Dans un récent épisode du podcast « Unchained » de Laura Shin, Hayes a déclaré que ce cycle touche à sa fin, car la hausse du prix du Bitcoin ne s'est pas inversée, mais a seulement ralenti. Il a noté que pour que le modèle de MicroStrategy s'effondre, il n'est pas nécessaire que le prix du Bitcoin baisse. Il suffit qu'il cesse de monter.
Le 25 août, le Bitcoin a brièvement dépassé les 81 000 dollars avant de revenir vers les niveaux supérieurs de la fourchette des 70 000 dollars – une sorte de mouvement latéral qui, selon Hayes, nuit à la structure de MicroStrategy. Le mNAV de la société étant tombé à environ 1,01x, et les ratios de base et dilué au 27 août étant de 0,73x et 0,74x respectivement, les actions de MicroStrategy se négocient désormais à un prix proche de la valeur comptable des 840 447 $BTC qu'elle détient. Il en résulte qu'il ne reste pratiquement plus de prime pour financer un autre cycle d'achat.
Trois options, aucune n'étant idéale
Hayes note que la réduction de la prime laisse à Saylor trois leviers, chacun ayant un coût. Il a décrit les scénarios suivants :
- MicroStrategy peut émettre de nouvelles actions, mais si cela se fait sans une prime significative, cela diluera la participation des actionnaires existants plutôt que de les récompenser.
- Elle peut vendre directement des Bitcoins, ce qui irait à l'encontre du principe de « ne jamais vendre » sur lequel la loyauté des investisseurs envers les actions de la société a été construite.
- Elle peut réduire les dividendes sur les actions privilégiées, risquant ainsi de perdre la confiance des investisseurs orientés vers le revenu qui ont acheté les actions pour leur rendement, et non pour une exposition au Bitcoin.

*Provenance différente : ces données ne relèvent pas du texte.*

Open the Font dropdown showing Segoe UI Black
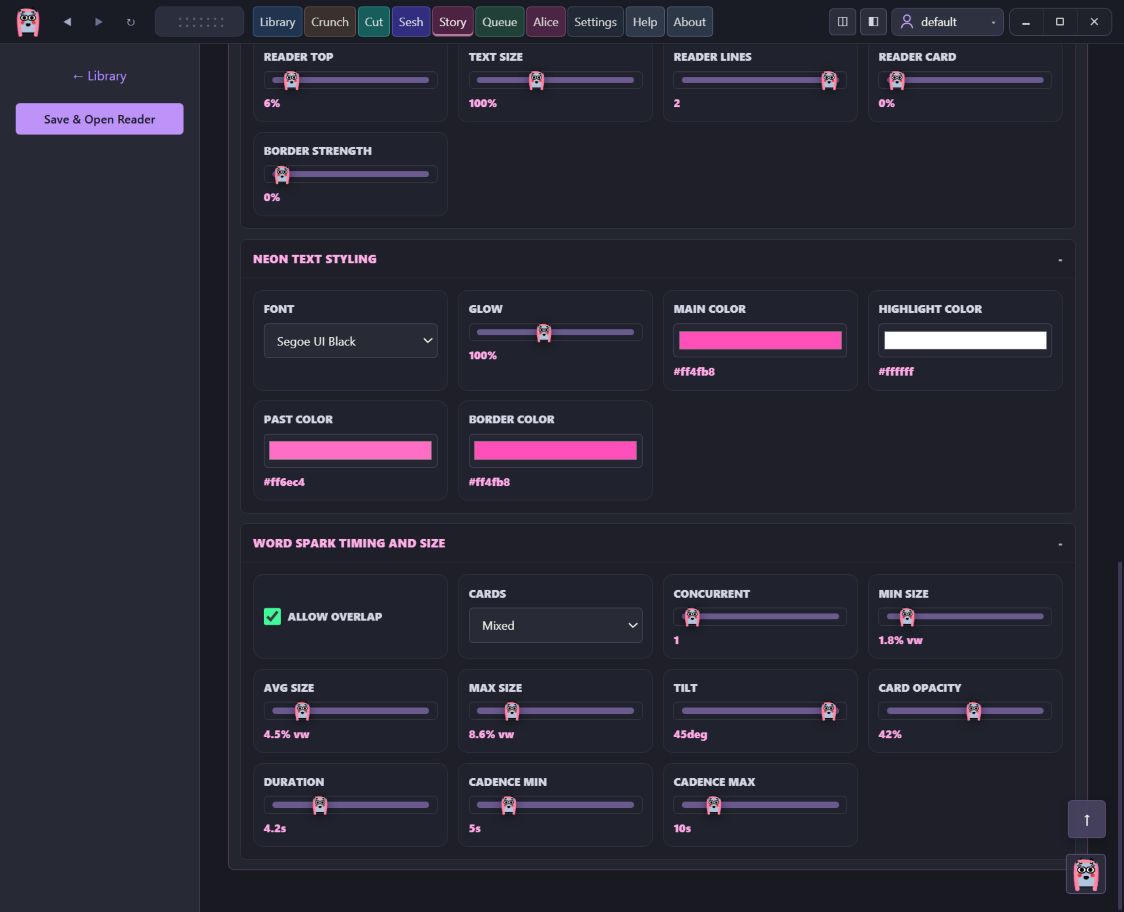Viewport: 1124px width, 912px height. tap(351, 341)
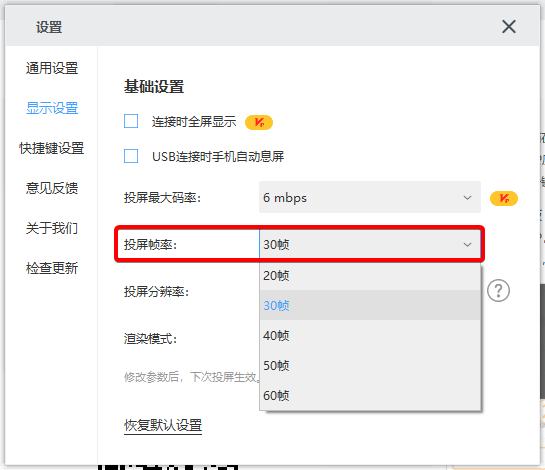
Task: Collapse the 投屏帧率 30帧 dropdown
Action: coord(370,244)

Cette contradiction est bien réelle, étant donné que, comme le rapportait Bitcoin.com News en mai, MicroStrategy détenait 818 334 $BTC avec un coût moyen de 75 537 dollars par jeton, tandis que les charges annuelles totales liées à ses deux instruments d'actions privilégiées s'élèvent à environ 1,5 milliard de dollars : STRK avec un rendement de 8% et STRC de 10% à 11,5%.
Aux taux de distribution de dividendes observés en mai, la société disposait d'environ 18 mois de couverture avant d'avoir besoin d'une nouvelle source de financement. Saylor avait alors déclaré que l'entreprise « vendrait probablement une partie de ses Bitcoins pour payer les dividendes, juste pour rassurer le marché » – une phrase qu'Hayes a depuis tournée en dérision, accusant Saylor d'utiliser des « tours de passe-passe Jedi » sur les investisseurs en brouillant les pistes sur la distance que ces ventes pourraient finalement parcourir.
L'argument plus général d'Hayes n'est pas que MicroStrategy va s'effondrer du jour au lendemain, mais que la raison d'être initiale des actions – offrir aux investisseurs un moyen de payer plus cher pour un accès au Bitcoin via les marchés actions – cesse d'avoir un sens une fois que le prix du Bitcoin évolue latéralement au lieu de monter en flèche.
Il a déclaré aux investisseurs que quiconque souhaite un accès direct au Bitcoin via un compte de courtage pourrait simplement acheter un fonds négocié en bourse (ETF) au comptant à la place, sans payer pour l'effet de levier de MicroStrategy ni supporter le fardeau de ses obligations de dividendes.